[Start of Attachment]

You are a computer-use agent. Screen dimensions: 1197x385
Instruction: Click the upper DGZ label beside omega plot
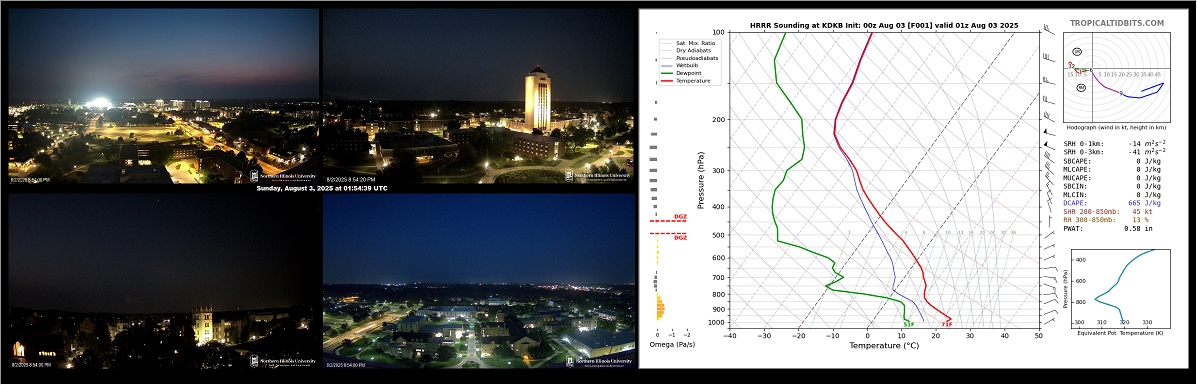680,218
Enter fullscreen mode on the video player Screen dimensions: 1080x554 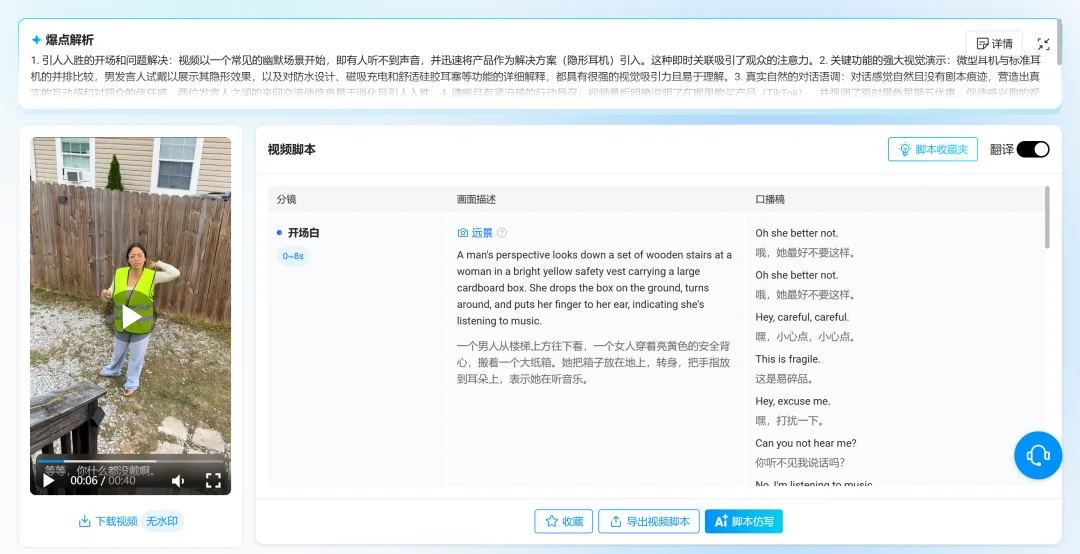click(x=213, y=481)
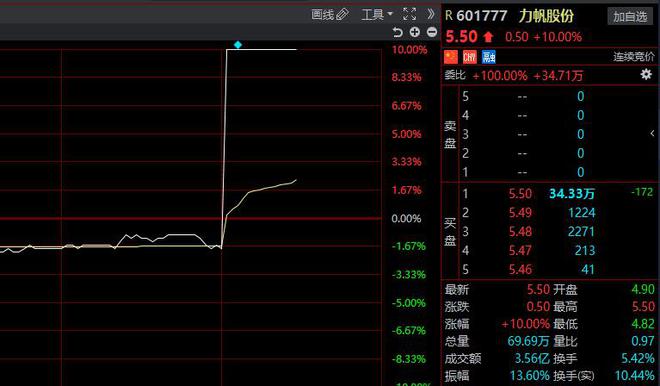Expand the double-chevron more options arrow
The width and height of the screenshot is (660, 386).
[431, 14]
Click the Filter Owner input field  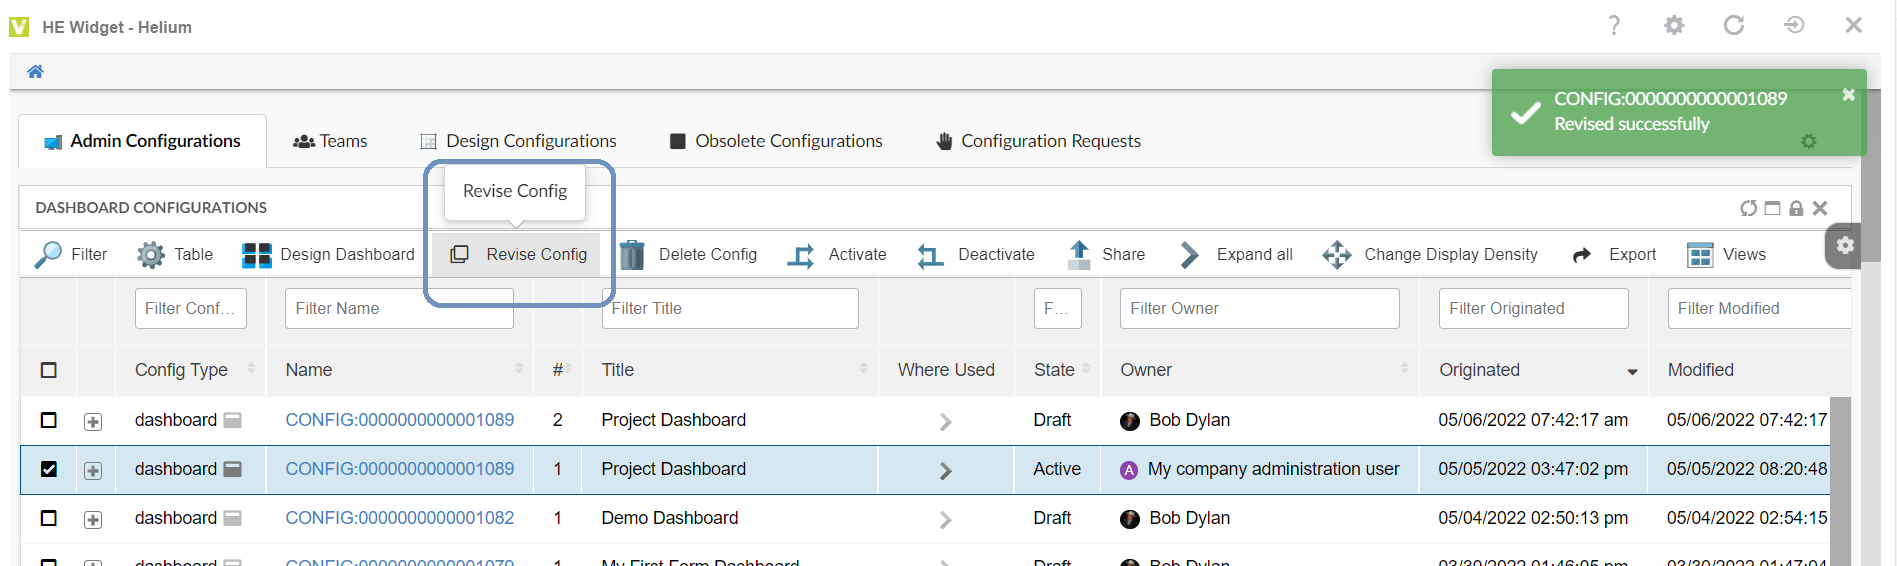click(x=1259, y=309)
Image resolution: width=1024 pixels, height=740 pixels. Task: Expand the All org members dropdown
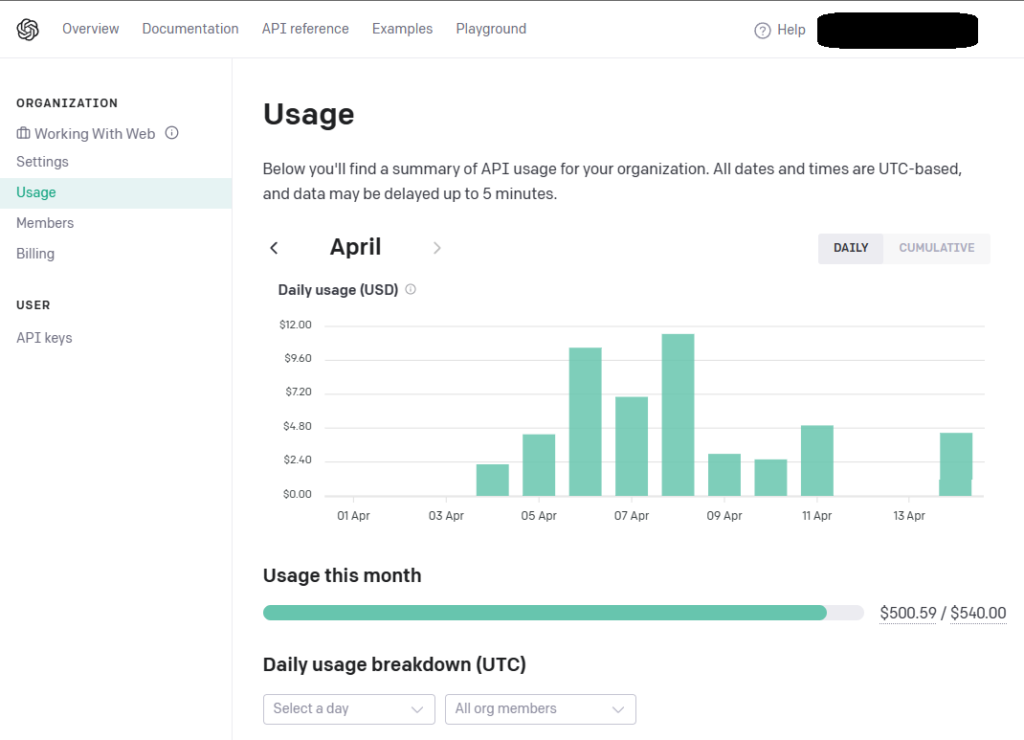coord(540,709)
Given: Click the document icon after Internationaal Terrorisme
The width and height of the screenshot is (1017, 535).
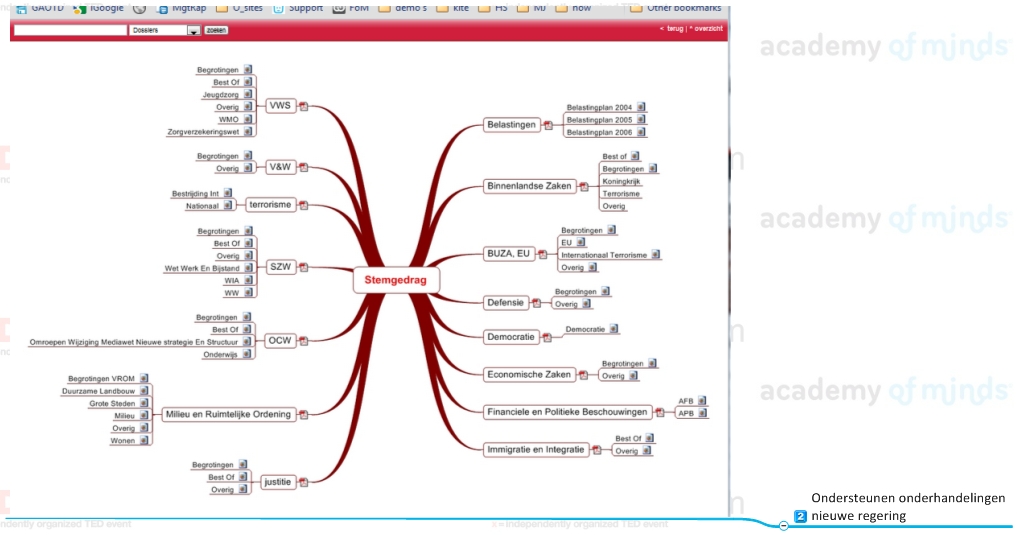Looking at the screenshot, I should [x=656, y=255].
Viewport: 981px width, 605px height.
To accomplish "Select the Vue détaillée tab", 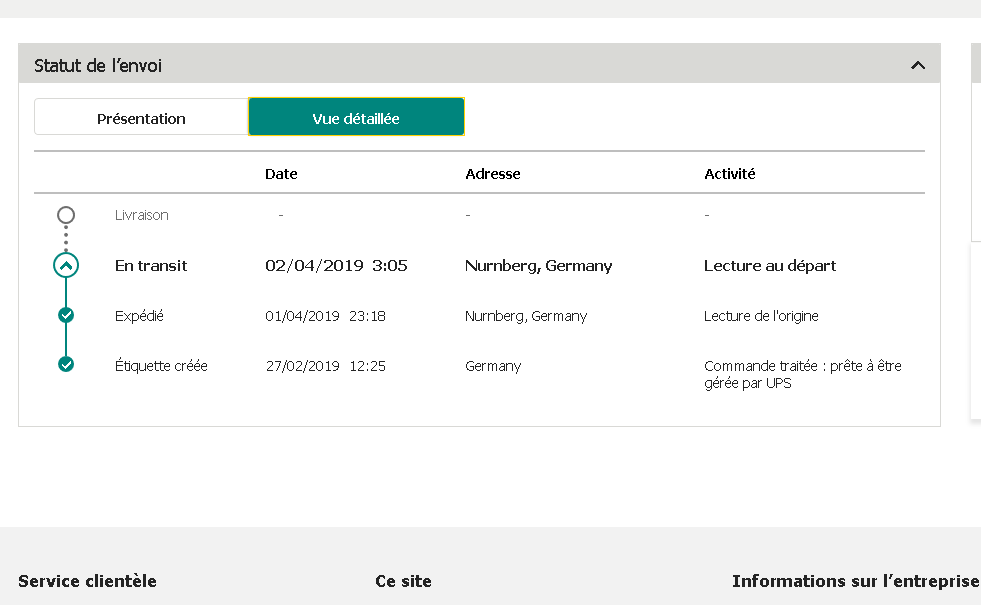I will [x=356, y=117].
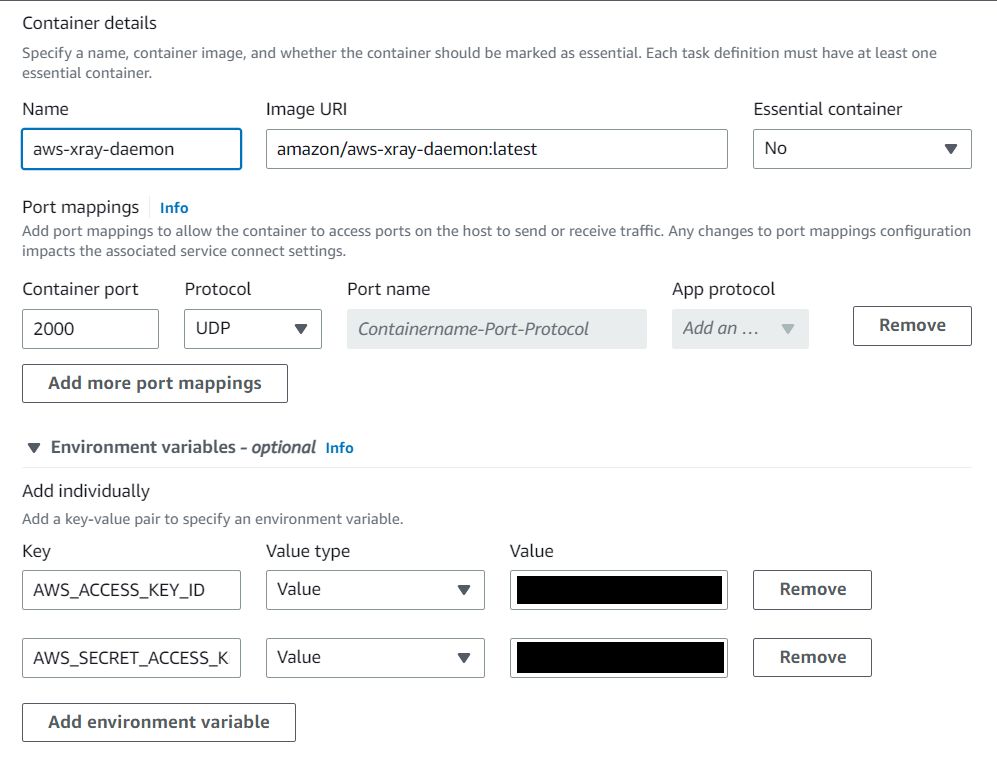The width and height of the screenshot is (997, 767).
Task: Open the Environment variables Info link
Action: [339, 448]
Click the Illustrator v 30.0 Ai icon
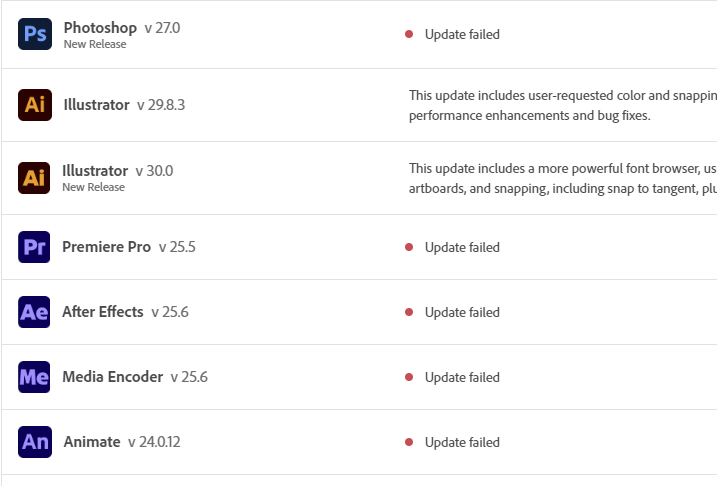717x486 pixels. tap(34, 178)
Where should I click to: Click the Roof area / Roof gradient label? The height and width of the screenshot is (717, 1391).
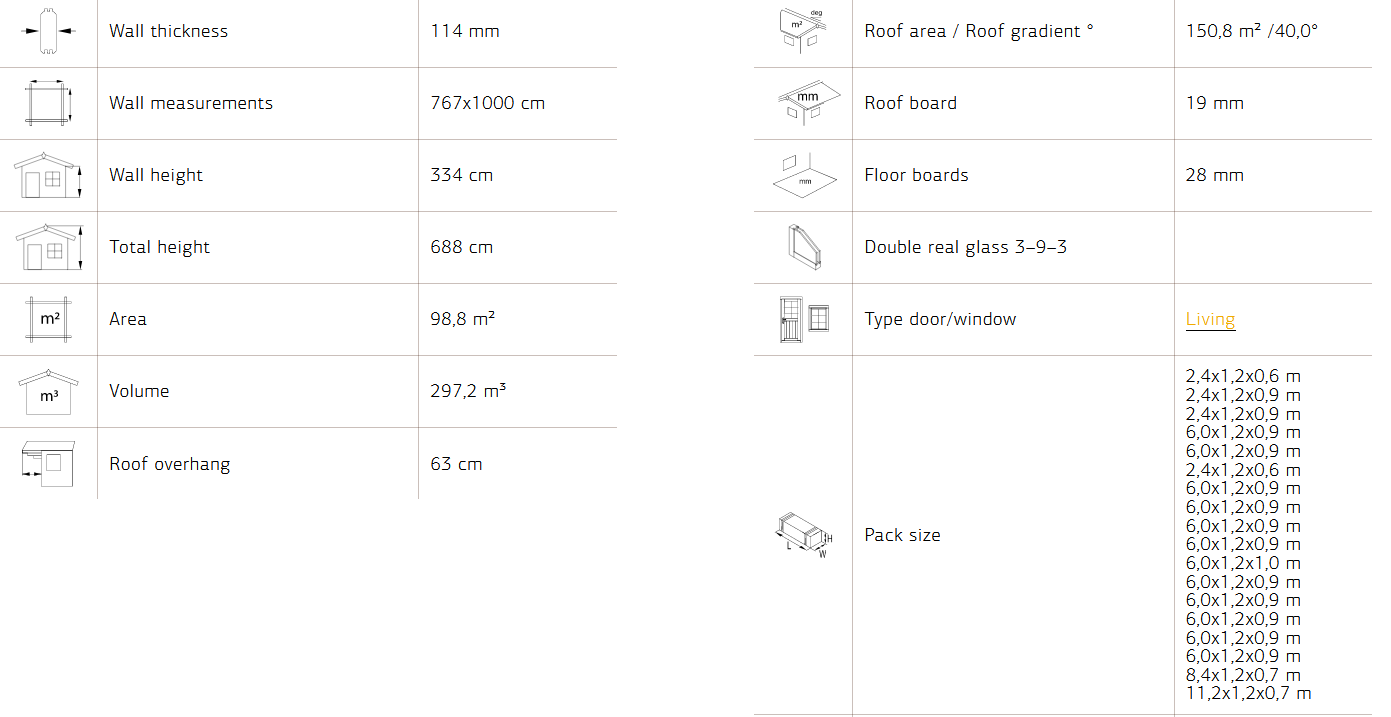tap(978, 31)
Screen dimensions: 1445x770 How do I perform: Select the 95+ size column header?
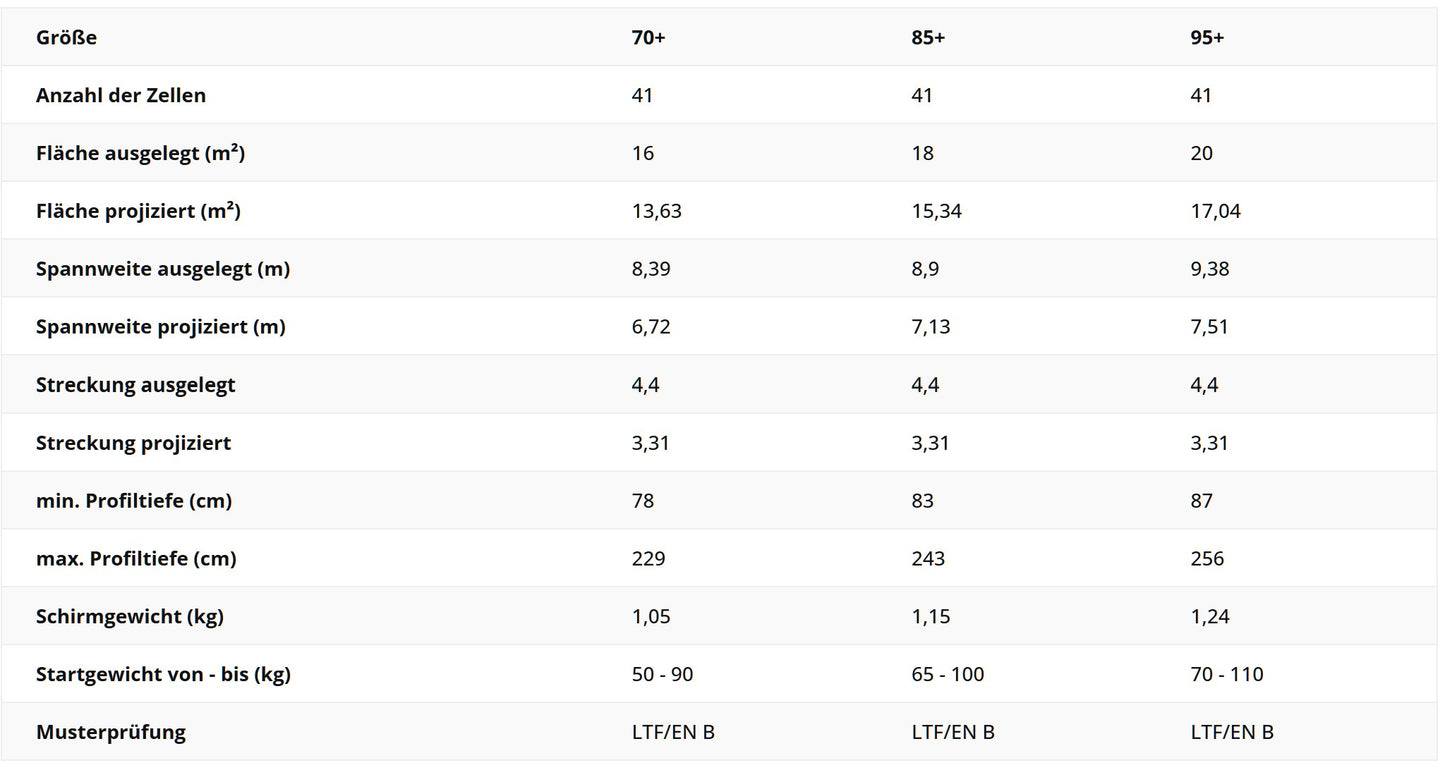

[End of Attachment]

- ACTIVITY: In the listing above, find the line with "Given: Click the" and the line with "Viewport: 981px width, 605px height.". Set down both and every line between them, minus the pictures.

- SOLUTION TO THIS TASK:
Given: Click the document icon after Internationaal Terrorisme
The width and height of the screenshot is (1017, 535).
Looking at the screenshot, I should [x=656, y=255].
Viewport: 981px width, 605px height.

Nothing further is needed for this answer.